Here is the main body of the VHDL function:
-- fixed round function; this can implement all round types mentioned
-- in the fixed_round_t
function fixed_round(
int_part : signed;
frac_part : signed;
round_type : integer;
saturation : std_logic := '0')
return signed is
variable sign_bit : std_logic; -- S
variable one_bit : std_logic; -- D
variable half_bit : std_logic; -- F
variable other_bit : std_logic; -- R
variable is_saturated : std_logic;
variable addend : signed(int_part'range);
variable rounded : signed(int_part'range);
variable other_bits : std_logic_vector(frac_part'range);
variable int_slice : std_logic_vector(int_part'length-2 downto 0);
-- alias addend_bit : std_logic is addend(addend'right);
begin
-- first assign bits used to decide value of addend
sign_bit := int_part(int_part'left);
one_bit := int_part(int_part'right);
half_bit := frac_part(frac_part'left);
if (frac_part'length > 1) then
other_bits := std_logic_vector(frac_part);
other_bits(other_bits'left) := '0';
other_bit := or_reduce(other_bits);
else
other_bit := '0';
end if;
-- not determine the value of the addend required to round off the result
-- according to the specified method
addend := (others=>'0');
-- CODE SECTION NOT SHOWN
-- check if integer part is already at maximum value if saturation
-- is to be applied
int_slice := std_logic_vector(int_part(int_slice'range));
if saturation = '1' and sign_bit = '0' and and_reduce(int_slice) = '1' then
is_saturated := '1';
else
is_saturated := '0';
end if;
-- apply addition to round off the result, the addend could be zero
-- if this quantity can be simply truncated to apply rounding
if (not is_saturated) then
rounded := int_part + addend;
else
rounded := int_part;
end if;
--
return rounded;
end function;
Here the int_part and frac_part do not have any bounds. They shall take the attributes of the parameter passed into the function. Also, the addend, rounded and other_bits take the the range (the M downto N aspect) as the parameters. Later in the function we see occurence of int_part'left and int_slice'range.
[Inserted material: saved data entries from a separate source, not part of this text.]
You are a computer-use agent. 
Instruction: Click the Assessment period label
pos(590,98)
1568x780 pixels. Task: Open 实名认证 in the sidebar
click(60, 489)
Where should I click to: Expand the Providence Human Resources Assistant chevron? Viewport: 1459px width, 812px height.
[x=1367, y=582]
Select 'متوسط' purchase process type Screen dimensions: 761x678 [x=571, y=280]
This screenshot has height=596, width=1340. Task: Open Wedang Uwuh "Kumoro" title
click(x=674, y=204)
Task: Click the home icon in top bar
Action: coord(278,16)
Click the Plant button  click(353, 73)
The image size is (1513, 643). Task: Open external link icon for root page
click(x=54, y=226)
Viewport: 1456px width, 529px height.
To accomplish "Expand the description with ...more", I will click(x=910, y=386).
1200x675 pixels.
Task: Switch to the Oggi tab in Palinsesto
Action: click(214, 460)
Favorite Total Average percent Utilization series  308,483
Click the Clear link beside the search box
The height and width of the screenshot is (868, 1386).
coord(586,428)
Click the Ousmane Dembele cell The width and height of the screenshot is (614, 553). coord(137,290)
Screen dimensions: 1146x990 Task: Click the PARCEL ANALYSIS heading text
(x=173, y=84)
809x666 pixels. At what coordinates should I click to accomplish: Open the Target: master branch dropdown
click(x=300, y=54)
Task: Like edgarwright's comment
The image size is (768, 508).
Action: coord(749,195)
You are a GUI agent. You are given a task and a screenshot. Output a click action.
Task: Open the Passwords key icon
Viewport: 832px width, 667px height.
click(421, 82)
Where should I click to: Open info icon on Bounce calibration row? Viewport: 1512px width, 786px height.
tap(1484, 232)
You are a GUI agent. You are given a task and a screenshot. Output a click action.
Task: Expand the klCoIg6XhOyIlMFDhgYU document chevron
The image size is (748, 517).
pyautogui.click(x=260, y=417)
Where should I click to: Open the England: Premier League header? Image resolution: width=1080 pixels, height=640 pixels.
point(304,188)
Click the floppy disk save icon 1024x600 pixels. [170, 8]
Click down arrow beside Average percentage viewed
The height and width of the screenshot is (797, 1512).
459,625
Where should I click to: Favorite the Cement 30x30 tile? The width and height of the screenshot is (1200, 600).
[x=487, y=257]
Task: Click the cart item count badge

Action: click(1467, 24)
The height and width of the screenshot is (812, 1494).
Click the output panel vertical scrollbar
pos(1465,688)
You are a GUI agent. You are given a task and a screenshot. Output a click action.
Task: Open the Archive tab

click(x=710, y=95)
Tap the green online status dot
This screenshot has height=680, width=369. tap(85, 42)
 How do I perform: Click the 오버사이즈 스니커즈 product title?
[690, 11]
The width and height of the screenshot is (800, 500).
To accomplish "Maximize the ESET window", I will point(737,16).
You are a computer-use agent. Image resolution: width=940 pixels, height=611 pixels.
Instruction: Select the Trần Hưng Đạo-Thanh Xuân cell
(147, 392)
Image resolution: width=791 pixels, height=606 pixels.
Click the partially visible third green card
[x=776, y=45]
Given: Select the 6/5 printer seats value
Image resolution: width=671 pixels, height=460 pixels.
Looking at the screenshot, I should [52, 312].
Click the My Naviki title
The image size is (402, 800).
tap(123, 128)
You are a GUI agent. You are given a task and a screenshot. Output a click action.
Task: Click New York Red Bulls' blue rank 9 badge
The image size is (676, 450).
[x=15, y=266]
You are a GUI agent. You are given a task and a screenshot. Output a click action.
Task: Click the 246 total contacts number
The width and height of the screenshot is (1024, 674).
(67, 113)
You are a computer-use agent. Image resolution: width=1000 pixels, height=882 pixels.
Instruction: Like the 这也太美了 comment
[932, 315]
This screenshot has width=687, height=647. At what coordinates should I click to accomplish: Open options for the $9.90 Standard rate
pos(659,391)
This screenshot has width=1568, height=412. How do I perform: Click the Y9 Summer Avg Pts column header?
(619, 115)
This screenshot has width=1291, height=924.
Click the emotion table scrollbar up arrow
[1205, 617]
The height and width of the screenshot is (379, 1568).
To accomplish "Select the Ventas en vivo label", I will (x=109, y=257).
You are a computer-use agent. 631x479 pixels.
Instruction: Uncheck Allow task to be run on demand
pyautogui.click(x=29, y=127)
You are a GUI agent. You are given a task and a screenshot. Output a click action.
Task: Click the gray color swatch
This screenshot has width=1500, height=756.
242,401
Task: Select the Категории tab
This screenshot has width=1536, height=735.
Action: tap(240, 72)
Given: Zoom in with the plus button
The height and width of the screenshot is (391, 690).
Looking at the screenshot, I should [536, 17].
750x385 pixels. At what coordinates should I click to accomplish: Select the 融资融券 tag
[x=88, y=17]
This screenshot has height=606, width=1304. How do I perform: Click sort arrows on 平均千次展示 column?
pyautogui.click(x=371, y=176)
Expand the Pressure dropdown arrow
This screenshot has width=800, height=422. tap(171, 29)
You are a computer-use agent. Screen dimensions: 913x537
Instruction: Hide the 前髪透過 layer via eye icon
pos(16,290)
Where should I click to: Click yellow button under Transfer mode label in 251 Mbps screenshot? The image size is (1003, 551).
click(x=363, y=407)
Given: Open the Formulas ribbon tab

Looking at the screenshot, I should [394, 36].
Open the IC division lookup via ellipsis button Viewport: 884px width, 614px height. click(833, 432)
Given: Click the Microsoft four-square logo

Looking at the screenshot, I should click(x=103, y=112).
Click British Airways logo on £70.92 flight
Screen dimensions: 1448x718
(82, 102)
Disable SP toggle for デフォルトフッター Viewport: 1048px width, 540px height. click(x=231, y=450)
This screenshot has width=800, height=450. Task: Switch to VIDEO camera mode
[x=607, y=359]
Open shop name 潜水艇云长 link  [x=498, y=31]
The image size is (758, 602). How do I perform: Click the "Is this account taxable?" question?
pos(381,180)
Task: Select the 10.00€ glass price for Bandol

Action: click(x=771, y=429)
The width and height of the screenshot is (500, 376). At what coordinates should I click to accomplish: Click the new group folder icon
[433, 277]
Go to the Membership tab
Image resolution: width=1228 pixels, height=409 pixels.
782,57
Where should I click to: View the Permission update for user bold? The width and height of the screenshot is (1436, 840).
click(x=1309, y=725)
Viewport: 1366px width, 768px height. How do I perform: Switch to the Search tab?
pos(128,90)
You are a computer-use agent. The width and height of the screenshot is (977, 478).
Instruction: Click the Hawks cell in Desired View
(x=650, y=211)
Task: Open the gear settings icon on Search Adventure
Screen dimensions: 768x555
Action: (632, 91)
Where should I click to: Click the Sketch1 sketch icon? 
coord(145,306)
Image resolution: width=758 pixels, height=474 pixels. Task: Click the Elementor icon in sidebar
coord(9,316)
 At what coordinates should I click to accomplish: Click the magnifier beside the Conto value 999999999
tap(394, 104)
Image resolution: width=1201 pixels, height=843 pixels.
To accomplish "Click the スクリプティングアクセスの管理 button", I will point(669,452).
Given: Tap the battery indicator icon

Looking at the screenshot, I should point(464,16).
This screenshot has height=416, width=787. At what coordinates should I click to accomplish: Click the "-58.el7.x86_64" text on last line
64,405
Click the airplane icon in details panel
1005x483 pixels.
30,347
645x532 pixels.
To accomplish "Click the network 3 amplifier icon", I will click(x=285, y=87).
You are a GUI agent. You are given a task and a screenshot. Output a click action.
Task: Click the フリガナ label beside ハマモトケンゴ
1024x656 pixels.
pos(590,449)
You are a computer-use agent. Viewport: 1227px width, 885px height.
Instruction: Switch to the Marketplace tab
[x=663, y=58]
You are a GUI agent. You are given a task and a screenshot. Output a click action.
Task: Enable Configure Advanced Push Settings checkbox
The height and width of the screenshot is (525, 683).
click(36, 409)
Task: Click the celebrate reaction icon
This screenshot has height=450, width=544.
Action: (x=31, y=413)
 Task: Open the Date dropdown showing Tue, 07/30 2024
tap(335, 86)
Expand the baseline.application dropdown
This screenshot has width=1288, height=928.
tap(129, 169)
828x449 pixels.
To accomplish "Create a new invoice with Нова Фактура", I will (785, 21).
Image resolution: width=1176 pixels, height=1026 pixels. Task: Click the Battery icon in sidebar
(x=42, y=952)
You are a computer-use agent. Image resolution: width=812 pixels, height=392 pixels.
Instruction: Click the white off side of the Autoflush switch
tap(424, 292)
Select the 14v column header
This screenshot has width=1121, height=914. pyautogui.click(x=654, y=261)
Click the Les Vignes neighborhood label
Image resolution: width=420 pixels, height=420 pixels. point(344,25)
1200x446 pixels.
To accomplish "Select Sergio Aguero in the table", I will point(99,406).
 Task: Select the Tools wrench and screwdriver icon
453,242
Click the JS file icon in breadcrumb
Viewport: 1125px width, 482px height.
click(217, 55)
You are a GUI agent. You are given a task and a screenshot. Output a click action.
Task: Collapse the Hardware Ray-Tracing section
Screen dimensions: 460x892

I have written SystemVerilog function but it does not seem to work. What is the correct way to convert this into SystemVerilog?
The VHDL feature you describe in known as an unconstrained vector/array, which SystemVerilog does not have. Although VHDL is strongly typed, it treats vectors as if they were dynamically sized strings. This makes vector arithmetic much more difficult to optimize.
There are a number of ways of dealing with this in SV, depending on what you are attempting to accomplish. If you are just rearranging and selecting bits of these vectors, you can pass them in as unpacked dynamic arrays or queues of single bits. You would need to cast your inputs vectors to this type and cast the return value back.
typedef logic bitstream_da[];
typedef logic [15:0] uint16;
uint16 A,B,C;
function bitstream_da func_or(bitstream_da in1,in2);
if (in1.size != in2.size) $error(...);
func_or = new[in1.size);
foreach(func_or[i]) func_or[i] = in1[i] || in2 [i];
endfunction
...
A = uint16'( func_or(bitstream_da'(B), bitstream_da'(C)) );
You can also wrap your function in a parameterized class (synthesizable)
typedef logic bitstream_da[];
typedef logic [15:0] uint16;
uint16 A,B,C;
class W#(type T1,T2=T1,T3=T2);
function T1 func_add(T2 in1,T3 in2);
return in1 + in2;
endfunction
...
A = W#(uint16)::func_add(B,C);
Another possibility is declaring your function with the maximum sizes for your vectors, and then passing in the actual sizes as additional arguments. There are other possibilities using combinations of all the methods shown.